Review User Privileges and Access Rights
One of the most basic principles of cybersecurity is the “principle of least privilege”. The principle of least privileges states that users and programs should only have the necessary privileges to complete their tasks. Another important concept is “need-to-know”. Users should only have access to the information and data they have a “need-to-know” for.
The idea is that the fewer privileges an account has and the less data/information it has access to, the less damage a hacker or insider threat can do with the account.
I see so many organizations not following the principle of least privilege. Don’t be one of them. Review your user accounts and privileged security groups to see which users have more privileges than needed. Revoke privileges and group memberships as necessary.
Before revoking permissions or privileges, coordinate with the management to ensure that employees have enough privileges and permissions to complete their work.
Uninstall non-essential software
If you conduct an inventory of the software installed on your end-points and servers you might be surprised at what you find. Spotify, Apple Music, Steam, and other non-essential software are all liable to show up. If you don’t need the software to support your organization's mission then uninstall it. Why? Because of the “principle of least functionality”.

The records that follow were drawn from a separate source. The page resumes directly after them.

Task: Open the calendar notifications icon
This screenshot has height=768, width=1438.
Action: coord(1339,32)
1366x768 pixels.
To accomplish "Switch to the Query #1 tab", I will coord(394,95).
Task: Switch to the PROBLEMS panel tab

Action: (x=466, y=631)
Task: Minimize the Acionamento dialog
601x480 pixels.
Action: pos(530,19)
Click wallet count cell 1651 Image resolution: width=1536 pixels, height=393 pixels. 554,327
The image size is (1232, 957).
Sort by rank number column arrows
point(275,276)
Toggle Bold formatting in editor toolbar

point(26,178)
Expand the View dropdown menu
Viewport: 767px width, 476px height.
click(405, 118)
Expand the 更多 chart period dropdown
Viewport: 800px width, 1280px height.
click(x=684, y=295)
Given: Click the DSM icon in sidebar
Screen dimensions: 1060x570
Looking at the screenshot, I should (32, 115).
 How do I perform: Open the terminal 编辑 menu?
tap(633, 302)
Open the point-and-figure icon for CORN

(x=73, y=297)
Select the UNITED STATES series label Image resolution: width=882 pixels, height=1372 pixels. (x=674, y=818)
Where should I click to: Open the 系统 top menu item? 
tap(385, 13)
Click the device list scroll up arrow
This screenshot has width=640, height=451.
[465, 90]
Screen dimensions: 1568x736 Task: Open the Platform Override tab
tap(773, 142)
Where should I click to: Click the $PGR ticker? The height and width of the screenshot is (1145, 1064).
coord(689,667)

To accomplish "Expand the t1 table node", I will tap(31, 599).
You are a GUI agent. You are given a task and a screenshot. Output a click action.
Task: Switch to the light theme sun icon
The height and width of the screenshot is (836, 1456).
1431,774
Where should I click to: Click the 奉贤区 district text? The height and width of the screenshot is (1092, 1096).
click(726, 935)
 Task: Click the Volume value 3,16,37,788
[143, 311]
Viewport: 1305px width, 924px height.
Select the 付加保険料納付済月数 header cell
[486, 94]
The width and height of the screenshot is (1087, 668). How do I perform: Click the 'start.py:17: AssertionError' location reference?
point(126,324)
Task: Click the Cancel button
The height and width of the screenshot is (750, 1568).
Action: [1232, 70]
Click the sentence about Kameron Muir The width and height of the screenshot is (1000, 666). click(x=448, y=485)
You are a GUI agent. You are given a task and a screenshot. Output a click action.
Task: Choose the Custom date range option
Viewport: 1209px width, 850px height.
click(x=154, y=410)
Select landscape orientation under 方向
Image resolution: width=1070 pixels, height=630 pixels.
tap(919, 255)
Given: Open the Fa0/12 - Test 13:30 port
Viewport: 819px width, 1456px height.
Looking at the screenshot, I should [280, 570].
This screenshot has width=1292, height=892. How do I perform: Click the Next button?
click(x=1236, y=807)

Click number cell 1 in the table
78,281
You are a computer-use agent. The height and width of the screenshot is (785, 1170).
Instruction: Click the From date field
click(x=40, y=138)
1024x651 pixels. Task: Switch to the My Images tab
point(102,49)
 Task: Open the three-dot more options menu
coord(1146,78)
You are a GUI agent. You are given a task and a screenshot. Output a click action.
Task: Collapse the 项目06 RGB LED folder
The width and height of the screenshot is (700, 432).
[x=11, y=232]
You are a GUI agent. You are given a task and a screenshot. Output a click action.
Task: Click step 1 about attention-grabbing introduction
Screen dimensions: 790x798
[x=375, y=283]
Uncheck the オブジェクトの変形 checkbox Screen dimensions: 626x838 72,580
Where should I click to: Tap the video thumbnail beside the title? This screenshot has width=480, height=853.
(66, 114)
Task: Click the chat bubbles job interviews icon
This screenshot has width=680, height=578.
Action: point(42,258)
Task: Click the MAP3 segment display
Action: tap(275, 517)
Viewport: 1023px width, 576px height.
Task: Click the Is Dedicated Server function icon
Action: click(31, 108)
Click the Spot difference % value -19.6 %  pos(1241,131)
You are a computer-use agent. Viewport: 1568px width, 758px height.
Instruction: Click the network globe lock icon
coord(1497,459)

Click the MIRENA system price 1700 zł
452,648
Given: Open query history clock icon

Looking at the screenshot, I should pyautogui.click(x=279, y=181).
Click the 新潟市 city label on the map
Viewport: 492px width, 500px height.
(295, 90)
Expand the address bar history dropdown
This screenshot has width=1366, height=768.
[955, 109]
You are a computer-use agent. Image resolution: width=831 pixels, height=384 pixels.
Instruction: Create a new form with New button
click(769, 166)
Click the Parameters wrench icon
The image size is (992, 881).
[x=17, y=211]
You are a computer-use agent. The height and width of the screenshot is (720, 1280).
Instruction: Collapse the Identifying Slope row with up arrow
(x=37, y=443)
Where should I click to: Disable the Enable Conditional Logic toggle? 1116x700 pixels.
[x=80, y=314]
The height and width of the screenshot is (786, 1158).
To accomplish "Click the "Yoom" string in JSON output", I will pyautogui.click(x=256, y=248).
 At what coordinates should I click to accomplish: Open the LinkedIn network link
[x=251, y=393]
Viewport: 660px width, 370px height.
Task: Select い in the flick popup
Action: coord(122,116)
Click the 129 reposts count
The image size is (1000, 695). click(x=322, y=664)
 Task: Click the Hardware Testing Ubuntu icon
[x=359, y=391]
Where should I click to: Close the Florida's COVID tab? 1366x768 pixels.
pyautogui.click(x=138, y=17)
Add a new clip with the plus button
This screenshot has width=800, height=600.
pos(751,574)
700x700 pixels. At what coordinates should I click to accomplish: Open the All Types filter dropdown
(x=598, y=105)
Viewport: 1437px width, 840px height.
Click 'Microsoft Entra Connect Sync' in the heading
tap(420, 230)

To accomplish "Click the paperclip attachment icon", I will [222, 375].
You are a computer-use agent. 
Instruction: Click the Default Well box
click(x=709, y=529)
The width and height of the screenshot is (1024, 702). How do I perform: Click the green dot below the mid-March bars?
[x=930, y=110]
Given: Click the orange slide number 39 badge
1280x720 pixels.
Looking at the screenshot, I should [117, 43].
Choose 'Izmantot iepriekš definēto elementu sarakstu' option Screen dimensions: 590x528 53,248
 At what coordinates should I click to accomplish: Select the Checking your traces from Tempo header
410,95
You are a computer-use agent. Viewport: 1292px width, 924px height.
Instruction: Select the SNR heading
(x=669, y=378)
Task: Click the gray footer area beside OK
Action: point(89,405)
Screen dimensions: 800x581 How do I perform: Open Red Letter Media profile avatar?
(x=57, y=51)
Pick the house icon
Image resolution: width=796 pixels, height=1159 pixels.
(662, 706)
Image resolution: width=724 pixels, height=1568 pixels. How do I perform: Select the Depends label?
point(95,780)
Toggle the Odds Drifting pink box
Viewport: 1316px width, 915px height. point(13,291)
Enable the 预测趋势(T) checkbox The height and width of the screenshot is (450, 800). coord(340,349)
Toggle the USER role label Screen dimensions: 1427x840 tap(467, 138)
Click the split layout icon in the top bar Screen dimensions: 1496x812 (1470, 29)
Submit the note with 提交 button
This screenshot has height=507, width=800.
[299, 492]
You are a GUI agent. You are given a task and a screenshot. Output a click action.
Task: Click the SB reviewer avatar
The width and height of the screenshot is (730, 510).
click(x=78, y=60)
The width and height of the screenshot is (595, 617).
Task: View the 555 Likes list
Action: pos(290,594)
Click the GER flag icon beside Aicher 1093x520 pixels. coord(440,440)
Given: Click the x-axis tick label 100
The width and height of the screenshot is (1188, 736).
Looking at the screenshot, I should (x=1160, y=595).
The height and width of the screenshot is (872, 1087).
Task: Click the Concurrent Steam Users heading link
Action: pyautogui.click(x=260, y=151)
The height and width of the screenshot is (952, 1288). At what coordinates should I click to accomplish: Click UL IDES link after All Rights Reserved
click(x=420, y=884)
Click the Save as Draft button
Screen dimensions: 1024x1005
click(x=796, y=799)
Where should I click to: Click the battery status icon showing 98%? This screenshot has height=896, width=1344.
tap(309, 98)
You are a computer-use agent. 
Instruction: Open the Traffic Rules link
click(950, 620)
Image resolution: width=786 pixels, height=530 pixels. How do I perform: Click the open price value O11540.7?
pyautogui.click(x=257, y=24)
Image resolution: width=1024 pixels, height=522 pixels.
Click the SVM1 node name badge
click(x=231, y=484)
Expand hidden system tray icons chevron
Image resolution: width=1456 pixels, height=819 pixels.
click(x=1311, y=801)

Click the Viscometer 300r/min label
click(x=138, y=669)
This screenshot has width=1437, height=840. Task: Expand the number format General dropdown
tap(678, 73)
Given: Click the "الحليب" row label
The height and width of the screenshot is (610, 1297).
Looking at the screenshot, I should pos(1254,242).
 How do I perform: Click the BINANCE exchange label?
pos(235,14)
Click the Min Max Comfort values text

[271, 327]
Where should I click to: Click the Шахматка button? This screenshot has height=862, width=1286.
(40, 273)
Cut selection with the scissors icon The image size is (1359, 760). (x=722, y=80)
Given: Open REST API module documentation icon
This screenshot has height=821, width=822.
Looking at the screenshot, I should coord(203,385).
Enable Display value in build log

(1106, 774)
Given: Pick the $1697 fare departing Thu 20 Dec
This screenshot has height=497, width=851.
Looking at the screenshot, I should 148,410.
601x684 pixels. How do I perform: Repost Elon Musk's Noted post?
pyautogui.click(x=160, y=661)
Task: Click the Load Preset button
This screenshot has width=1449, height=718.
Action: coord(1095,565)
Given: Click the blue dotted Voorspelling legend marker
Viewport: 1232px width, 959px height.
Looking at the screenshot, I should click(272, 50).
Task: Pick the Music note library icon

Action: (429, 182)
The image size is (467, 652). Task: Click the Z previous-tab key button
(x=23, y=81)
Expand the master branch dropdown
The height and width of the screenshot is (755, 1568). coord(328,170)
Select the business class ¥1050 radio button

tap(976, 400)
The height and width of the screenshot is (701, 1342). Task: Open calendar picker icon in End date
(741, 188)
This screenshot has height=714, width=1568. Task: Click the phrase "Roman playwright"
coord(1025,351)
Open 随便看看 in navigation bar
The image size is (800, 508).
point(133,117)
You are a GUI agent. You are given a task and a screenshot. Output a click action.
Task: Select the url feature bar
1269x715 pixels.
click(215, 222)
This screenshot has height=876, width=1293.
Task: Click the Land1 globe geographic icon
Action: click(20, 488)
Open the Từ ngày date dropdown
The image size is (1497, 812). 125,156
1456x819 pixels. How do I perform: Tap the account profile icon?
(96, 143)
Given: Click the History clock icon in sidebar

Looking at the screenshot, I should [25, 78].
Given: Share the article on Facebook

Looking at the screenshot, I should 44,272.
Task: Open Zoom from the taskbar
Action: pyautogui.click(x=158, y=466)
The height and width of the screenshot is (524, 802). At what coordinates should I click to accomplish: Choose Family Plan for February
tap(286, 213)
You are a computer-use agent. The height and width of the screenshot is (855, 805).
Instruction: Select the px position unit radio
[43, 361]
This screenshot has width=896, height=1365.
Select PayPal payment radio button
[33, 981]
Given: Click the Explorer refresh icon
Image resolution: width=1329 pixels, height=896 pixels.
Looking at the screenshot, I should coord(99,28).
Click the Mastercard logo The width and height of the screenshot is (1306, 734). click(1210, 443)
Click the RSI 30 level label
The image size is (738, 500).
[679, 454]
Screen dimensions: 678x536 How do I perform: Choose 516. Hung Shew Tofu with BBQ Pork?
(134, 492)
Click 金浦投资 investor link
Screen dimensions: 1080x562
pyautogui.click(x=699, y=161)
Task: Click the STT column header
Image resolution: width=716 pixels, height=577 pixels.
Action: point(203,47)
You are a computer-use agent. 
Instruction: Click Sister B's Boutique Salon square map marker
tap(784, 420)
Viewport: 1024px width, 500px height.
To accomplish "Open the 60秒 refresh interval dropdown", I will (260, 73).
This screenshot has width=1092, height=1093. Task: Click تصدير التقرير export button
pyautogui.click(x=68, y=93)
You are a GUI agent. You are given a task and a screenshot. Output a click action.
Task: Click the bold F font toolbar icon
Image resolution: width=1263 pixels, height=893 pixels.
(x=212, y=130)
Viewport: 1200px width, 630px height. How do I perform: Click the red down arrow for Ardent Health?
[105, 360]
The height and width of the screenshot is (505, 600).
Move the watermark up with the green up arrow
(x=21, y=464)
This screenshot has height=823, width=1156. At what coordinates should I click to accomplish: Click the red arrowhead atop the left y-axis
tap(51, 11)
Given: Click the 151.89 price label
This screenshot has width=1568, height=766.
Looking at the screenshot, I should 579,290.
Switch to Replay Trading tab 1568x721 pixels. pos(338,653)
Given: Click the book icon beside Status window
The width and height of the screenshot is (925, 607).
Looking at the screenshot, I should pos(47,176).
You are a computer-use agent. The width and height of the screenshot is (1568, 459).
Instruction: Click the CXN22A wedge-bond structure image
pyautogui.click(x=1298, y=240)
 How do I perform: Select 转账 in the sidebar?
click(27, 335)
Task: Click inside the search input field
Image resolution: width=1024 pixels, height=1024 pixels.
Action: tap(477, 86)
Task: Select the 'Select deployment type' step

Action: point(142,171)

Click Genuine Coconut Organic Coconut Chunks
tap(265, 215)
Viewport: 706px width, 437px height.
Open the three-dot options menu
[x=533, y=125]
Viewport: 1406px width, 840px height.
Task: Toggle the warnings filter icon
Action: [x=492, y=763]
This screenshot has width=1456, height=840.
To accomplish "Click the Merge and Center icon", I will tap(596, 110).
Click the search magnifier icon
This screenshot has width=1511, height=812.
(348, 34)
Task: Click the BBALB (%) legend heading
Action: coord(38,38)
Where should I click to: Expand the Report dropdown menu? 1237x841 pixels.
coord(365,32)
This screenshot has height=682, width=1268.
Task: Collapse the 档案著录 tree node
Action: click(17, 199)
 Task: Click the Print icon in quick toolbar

The principle of least functionality requires that systems are configured to provide only essential capabilities and to prohibit or restrict the use of non-essential functions. This includes non-essential software. The less software you have on your servers and end-points the smaller your attack surface and the easier it is to maintain your systems.
Start by creating a software whitelist consisting of mission essential software. From there start uninstalling whatever isn’t on the whitelist. Add software to your whitelist as necessary. You want to enforce your whitelist using a technical control so that only whitelisted software runs on your systems.
Revoke Admin Rights from Non-Privileged Users
Why do employees who only use their browser and Microsoft Office to complete their work have local administrator rights on their computer? In general, a user does not need local admin rights on their workstation, if they do then confirm it with their manager. Otherwise revoke local admin rights from non-privileged users.
By revoking local admin rights you are mitigating 94% of windows vulnerabilities.
Turn on Multi-Factor Authentication for Cloud Resources
If an account is used to log into a cloud application then it needs to be protected by multi-factor authentication. Most cloud resources allow you to do this. The last thing you need is a high-profile employee falling for a phishing attack and then having his/her Office 365 account hacked. By turning on MFA for all your cloud accounts you reduce the probability of that scenario from occurring.
Encrypt Portable Storage Devices and Mobile Devices
If you have portable storage devices (USB flash drives and external HDD or SSD drives), laptops, tablets, and smartphones they need to be encrypted. This is because they can be transported out of your secure facility. If the device is lost or stolen and isn’t encrypted, anyone can access the data on the device.
Make sure to use FIPS validated cryptography when encrypting digital media.